= Tena (woreda) =

District in Oromia Region, Ethiopia

Tena is a woreda in Oromia Region, Ethiopia. Diksis woreda was separated form Tena woreda. Part of the Arsi Zone, Tena is bordered on the south by Sherka, on the southwest by Bekoji, on the west by Digeluna Tijo, on the northwest by Hitosa, on the north by Dodotana Sire, on the northeast by Sude, and on the east by Robe. The administrative center of the woreda is Ticho; other towns in Tena include Kela.

== Overview ==
The altitude of this woreda ranges from 1800 to over 4100 meters above sea level; the highest point in this woreda is Mount Bada (4195 meters). Rivers include 66 kilometers of the Demasho, 13 of the Hararghe and 15 of the Walkesa. A survey of the land in this woreda shows that 34.4% is arable or cultivable, 7% pasture, 10.2% forest, and the remaining 48.4% is considered swampy, mountainous or otherwise unusable. Onions, pepper and sugar cane are important cash crops. Although Coffee is also an important cash crop, less than 20 square kilometers are planted with it.

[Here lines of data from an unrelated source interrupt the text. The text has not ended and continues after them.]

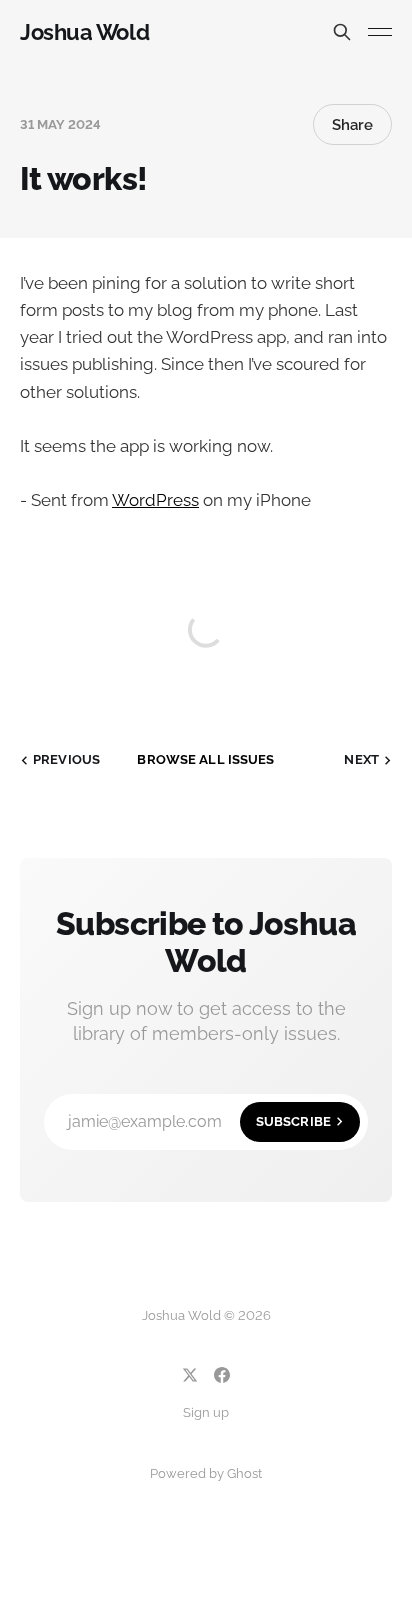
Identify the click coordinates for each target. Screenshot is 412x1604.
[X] (190, 1375)
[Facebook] (222, 1375)
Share (352, 125)
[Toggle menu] (380, 32)
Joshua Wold (84, 32)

Industry in the woreda includes 30 grain mills employing 77 people, as well as 705 registered businesses, of which 26.9% were wholesalers, 53.1% retailers and 20.4% service providers. There were 21 Farmers Associations with 12,220 members and 7 Farmers Service Cooperatives with an unknown number of members. Tena has 25 kilometers of dry-weather and 33 of all-weather road, for an average road density of 74.1 kilometers per 1000 square kilometers. About 11.4% of the total population has access to drinking water.

== Demographics ==
The 2007 national census reported a total population for this woreda of 66,203, of whom 33,231 were men and 32,972 were women; 6,252 or 9.44% of its population were urban dwellers. The majority of the inhabitants said they were Muslim, with 54.33% of the population reporting they observed this belief, while 44.18% of the population practised Ethiopian Orthodox Christianity.

Based on figures published by the Central Statistical Agency in 2005, this woreda has an estimated total population of 129,191, of whom 65,009 were males and 64,182 were females; 10,500 or 8.13% of its population are urban dwellers, which is less than the Zone average of 12.3%. With an estimated area of 783.44 square kilometers, Tena has an estimated population density of 164.9 people per square kilometer, which is greater than the Zone average of 132.2.

The 1994 national census reported a total population for this woreda of 91,418, of whom 45,601 were men and 45,817 women; 8,721 or 9.54% of its population were urban dwellers at the time. The two largest ethnic groups reported in Tena were Oromo (83.06%), and Amhara (15.91%); all other ethnic groups made up 1.03% of the population. Oromiffa was spoken as a first language by 78.26%, and 21.61% spoke Amharic; the remaining 0.13% spoke all other primary languages reported. The majority of the inhabitants were Muslim, with 54.62% of the population having reported they practiced that belief, while 44.99% of the population said they professed Ethiopian Orthodox Christianity.